MERMAIDS: (En)Gendering Maritime Labour and Business Histories
The aim of this conference is to highlight the modalities through which gender norms shaped or influenced labour market participation, and business and labour cultures in the maritime sector and wider industries and services in European port/emporium cities and maritime communities in Modern times (the nineteenth and twentieth centuries).
While gender approaches have begun to penetrate maritime history in the last few decades in an increasingly significant way, further work must be done in order to create a more gender inclusive, composite and fruitful history of labour and business in the maritime industry. As for women’s labour market participation and business activities in the maritime sector, we know that one does not need to go to the sea to be part of maritime workforce. For women, work, career and entrepreneurial opportunities in the maritime industry included roles such as moneylenders, ship-owners, fisherwomen, fishmongers and workers in fish processing factories, journey[wo]men at the ports or shipyards and, last but not least, sex workers.

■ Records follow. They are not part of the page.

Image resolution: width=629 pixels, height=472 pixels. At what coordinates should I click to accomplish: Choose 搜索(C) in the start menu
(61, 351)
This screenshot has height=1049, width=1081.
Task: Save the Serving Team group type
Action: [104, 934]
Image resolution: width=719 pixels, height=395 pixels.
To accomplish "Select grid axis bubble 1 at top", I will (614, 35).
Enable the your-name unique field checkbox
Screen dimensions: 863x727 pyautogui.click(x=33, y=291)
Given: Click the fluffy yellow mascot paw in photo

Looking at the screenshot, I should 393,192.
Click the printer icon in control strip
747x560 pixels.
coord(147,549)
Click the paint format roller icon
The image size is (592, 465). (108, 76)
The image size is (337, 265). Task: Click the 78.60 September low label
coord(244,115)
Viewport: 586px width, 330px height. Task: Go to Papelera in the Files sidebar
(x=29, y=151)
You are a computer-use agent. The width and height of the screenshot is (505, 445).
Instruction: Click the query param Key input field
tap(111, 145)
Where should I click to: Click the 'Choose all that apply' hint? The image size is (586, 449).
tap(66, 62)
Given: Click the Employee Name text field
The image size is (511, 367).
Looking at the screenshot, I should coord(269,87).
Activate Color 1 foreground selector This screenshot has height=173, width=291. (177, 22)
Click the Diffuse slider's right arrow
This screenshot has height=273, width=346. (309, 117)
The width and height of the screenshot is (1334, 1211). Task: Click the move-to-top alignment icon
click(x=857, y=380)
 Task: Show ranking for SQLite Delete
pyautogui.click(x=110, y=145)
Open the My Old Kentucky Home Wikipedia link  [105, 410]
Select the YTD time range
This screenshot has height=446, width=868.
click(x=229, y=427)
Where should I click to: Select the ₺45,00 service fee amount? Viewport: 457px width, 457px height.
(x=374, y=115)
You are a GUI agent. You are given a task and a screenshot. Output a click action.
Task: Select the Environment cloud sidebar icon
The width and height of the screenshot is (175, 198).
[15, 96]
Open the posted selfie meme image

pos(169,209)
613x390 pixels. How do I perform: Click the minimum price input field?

It is also important to consider aspects relating to domesticity, and to the variations in the distribution of power between genders – within the family and in other socio-economic contexts – in maritime environments. In Mediterranean port/emporium cities, as in Early Modern and Modern times, women were entrusted with weaving the socio, economic, cultural – and even political – relational fabric that their men would “wear” to act in the public arena.
The workshop will be held on February 9-11, 2022 via Zoom. Registration is not required; this event is open to the public. Participants may join using the conference Zoom link. (link: https://uni-lj-si.zoom.us/j/97977724427; ID Zoom: 979 7772 4427).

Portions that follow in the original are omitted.